Increased ventricular stiffness and afterload are major contributors to the pathogenesis of heart failure. We sought to investigate whether dilated cardiomyopathy (DCM) patients have distinct ventricular elastance or ventricular-arterial interaction compared to hypertensive patients or healthy controls and they can be used to predict exercise capacity. Twenty-five patients with DCM, 25 age- and gender-matched hypertensive patients, and 25 healthy controls underwent a symptom-limited graded supine bicycle exercise echo after a comprehensive resting echo-Doppler evaluation.

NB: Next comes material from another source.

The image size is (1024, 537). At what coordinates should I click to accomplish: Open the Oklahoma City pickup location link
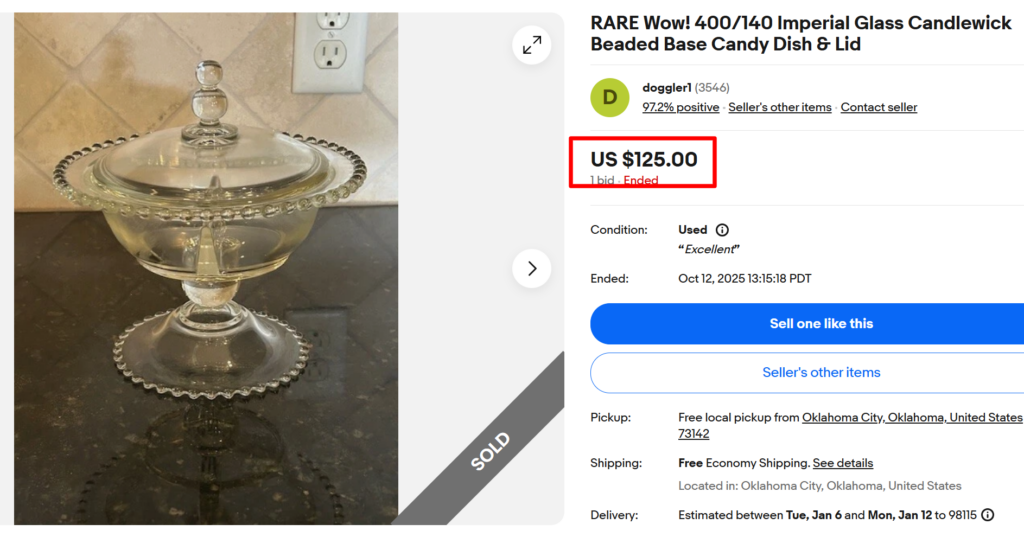[912, 417]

Left ventricular (LV) diastolic elastance (Ed, early mitral inflow to anuular velocity/stroke volume), ventricular-vascular coupling index (VVI, Ea/Ees) based on arterial elastance index (Ea, end-systolic pressure/stroke volume) to LV end-systolic elastance index (Ees, peak LV outflow tract velocity to acceleration time) and hemodynamic parameters were measured during exercise test. DCM patients had lower Ees, and higher Ed and VVI with blunted response of Ees and Ea to peak exercise than hypertensive patients or controls. In DCM patients, resting Ees correlated with contractile reserve to low grade exercise (Δsystolic mitral annular velocity to 25W. r=0.561, p=0.004) with close relationship between Ed and VVI (r=0.525, p=0.007 at rest; r=0.510, p=0.047 at 25W exercise). Resting Ed (β=−0.597, p=0.003), VVI (β=−0.523, p=0.010), and total stiffness index (Ed x VVI, β=−0.647, p=0.001) correlated with exercise duration independent of age and gender. Total stiffness index could reliably predict the impaired exercise capacity (<400 sec, 69% sensitivity and 70% specificity). DCM patients have distinct Ed and VVI, which have mutual relationship and predictive power of exercise capacity.